STATED TASK: Present every line of the rows below as a Markdown table with the columns No and Line, numbering the lines and skipping any blank ones. Leave the pictures out of the table.

DATA FOR THIS EXERCISE:

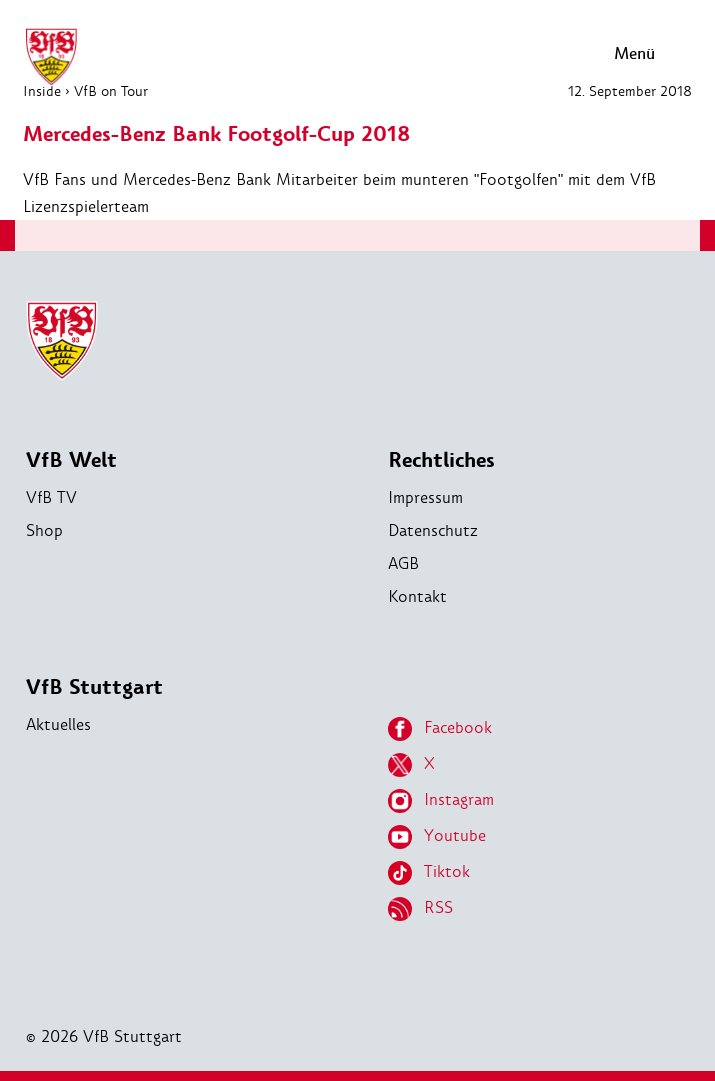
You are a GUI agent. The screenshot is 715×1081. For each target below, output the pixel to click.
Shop (44, 530)
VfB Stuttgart (94, 687)
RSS (420, 909)
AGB (403, 563)
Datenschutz (433, 530)
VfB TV (51, 497)
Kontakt (417, 596)
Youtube (437, 837)
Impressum (425, 497)
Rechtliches (441, 460)
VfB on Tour (111, 91)
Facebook (440, 729)
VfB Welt (71, 460)
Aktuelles (58, 724)
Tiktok (429, 873)
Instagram (441, 801)
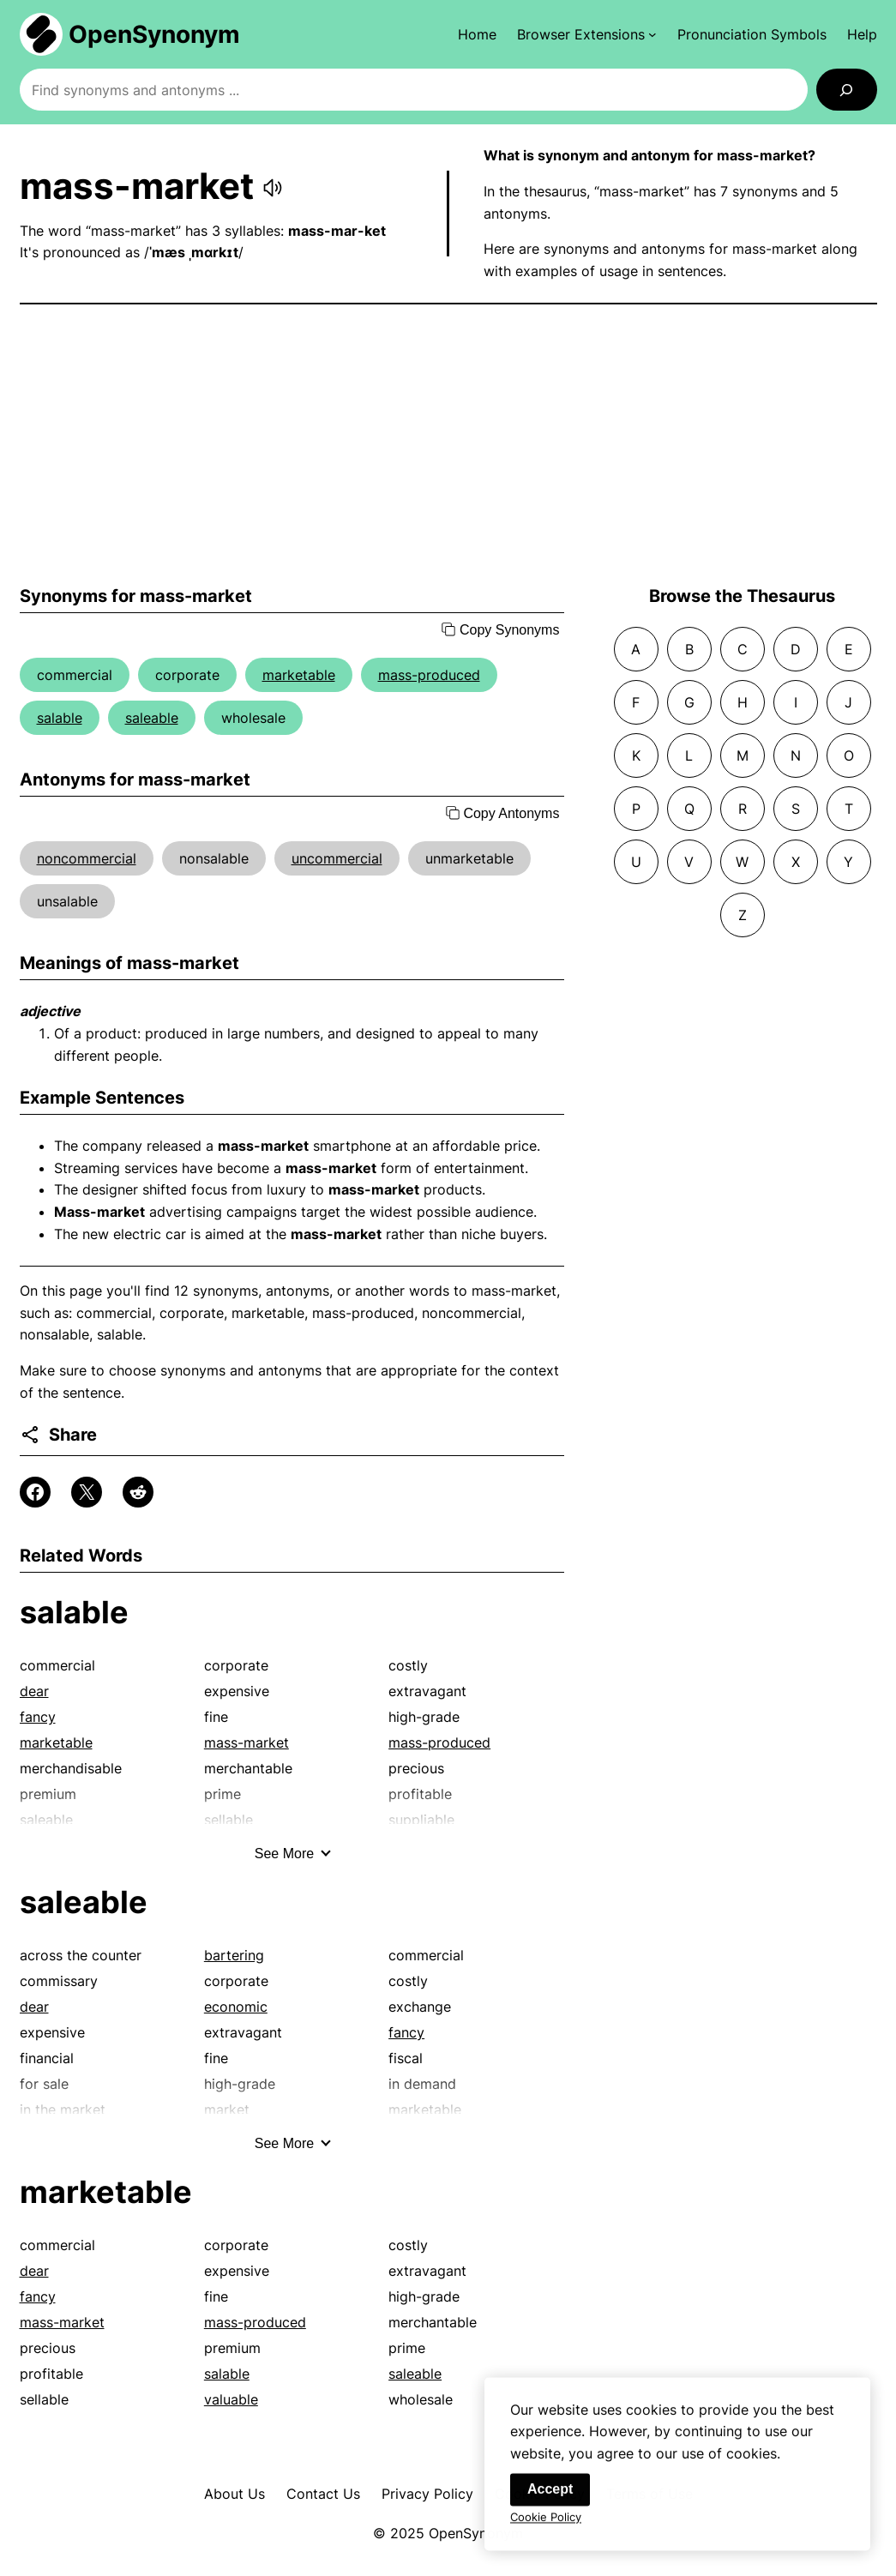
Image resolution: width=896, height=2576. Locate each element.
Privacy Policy (427, 2493)
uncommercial (337, 858)
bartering (234, 1955)
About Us (234, 2493)
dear (34, 1691)
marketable (298, 674)
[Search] (846, 90)
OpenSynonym (154, 34)
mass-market (246, 1742)
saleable (151, 717)
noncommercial (86, 858)
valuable (231, 2399)
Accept (550, 2499)
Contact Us (323, 2493)
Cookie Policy (545, 2527)
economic (236, 2006)
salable (59, 717)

WRITTEN SOLUTION:
| No | Line |
|---|---|
| 1 | You are a GUI agent. The screenshot is 715×1081. For each target below, output the pixel to click. |
| 2 | Shop (44, 530) |
| 3 | VfB Stuttgart (94, 687) |
| 4 | RSS (420, 909) |
| 5 | AGB (403, 563) |
| 6 | Datenschutz (433, 530) |
| 7 | VfB TV (51, 497) |
| 8 | Kontakt (417, 596) |
| 9 | Youtube (437, 837) |
| 10 | Impressum (425, 497) |
| 11 | Rechtliches (441, 460) |
| 12 | VfB on Tour (111, 91) |
| 13 | Facebook (440, 729) |
| 14 | VfB Welt (71, 460) |
| 15 | Aktuelles (58, 724) |
| 16 | Tiktok (429, 873) |
| 17 | Instagram (441, 801) |
| 18 | Image resolution: width=896, height=2576. Locate each element. |
| 19 | Privacy Policy (427, 2493) |
| 20 | uncommercial (337, 858) |
| 21 | bartering (234, 1955) |
| 22 | About Us (234, 2493) |
| 23 | dear (34, 1691) |
| 24 | marketable (298, 674) |
| 25 | [Search] (846, 90) |
| 26 | OpenSynonym (154, 34) |
| 27 | mass-market (246, 1742) |
| 28 | saleable (151, 717) |
| 29 | noncommercial (86, 858) |
| 30 | valuable (231, 2399) |
| 31 | Accept (550, 2499) |
| 32 | Contact Us (323, 2493) |
| 33 | Cookie Policy (545, 2527) |
| 34 | economic (236, 2006) |
| 35 | salable (59, 717) |